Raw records
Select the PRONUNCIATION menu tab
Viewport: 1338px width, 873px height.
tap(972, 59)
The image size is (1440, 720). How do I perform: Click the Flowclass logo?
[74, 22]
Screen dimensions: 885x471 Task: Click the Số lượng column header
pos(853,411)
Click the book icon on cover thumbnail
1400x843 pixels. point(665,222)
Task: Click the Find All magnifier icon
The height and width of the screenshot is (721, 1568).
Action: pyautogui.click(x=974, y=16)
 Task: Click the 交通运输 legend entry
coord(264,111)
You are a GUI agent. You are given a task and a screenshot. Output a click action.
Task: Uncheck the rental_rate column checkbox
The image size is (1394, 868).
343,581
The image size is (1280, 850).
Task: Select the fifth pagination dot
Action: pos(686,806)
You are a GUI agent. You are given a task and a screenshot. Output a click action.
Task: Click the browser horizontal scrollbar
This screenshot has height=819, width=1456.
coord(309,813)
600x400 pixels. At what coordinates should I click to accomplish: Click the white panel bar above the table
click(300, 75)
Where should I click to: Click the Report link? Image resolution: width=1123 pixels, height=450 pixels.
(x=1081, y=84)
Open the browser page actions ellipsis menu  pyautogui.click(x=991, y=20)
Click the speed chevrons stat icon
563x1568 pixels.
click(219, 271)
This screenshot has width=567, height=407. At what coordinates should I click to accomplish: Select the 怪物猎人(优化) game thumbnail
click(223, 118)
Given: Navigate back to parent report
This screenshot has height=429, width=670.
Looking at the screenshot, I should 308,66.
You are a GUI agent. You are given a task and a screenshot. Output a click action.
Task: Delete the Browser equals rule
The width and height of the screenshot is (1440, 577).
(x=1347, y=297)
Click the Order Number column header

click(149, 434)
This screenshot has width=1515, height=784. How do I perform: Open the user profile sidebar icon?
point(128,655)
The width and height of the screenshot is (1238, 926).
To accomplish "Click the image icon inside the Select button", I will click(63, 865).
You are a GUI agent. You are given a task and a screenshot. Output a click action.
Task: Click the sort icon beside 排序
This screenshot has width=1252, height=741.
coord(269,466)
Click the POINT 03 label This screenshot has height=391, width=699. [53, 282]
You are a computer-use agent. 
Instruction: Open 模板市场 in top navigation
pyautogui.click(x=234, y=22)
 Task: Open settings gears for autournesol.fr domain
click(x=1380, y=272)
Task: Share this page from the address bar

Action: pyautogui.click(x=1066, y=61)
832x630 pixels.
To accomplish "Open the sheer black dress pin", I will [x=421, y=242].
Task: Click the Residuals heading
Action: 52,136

### Exercise task
Please find every line in the material above that contains the string "coordinates" and copy each one out, treating uppercase and lowercase letters as different.

### Answer below
600x400 pixels. At what coordinates should I click to accomplish: Click the white panel bar above the table
This screenshot has width=567, height=407. At what coordinates should I click to accomplish: Select the 怪物猎人(优化) game thumbnail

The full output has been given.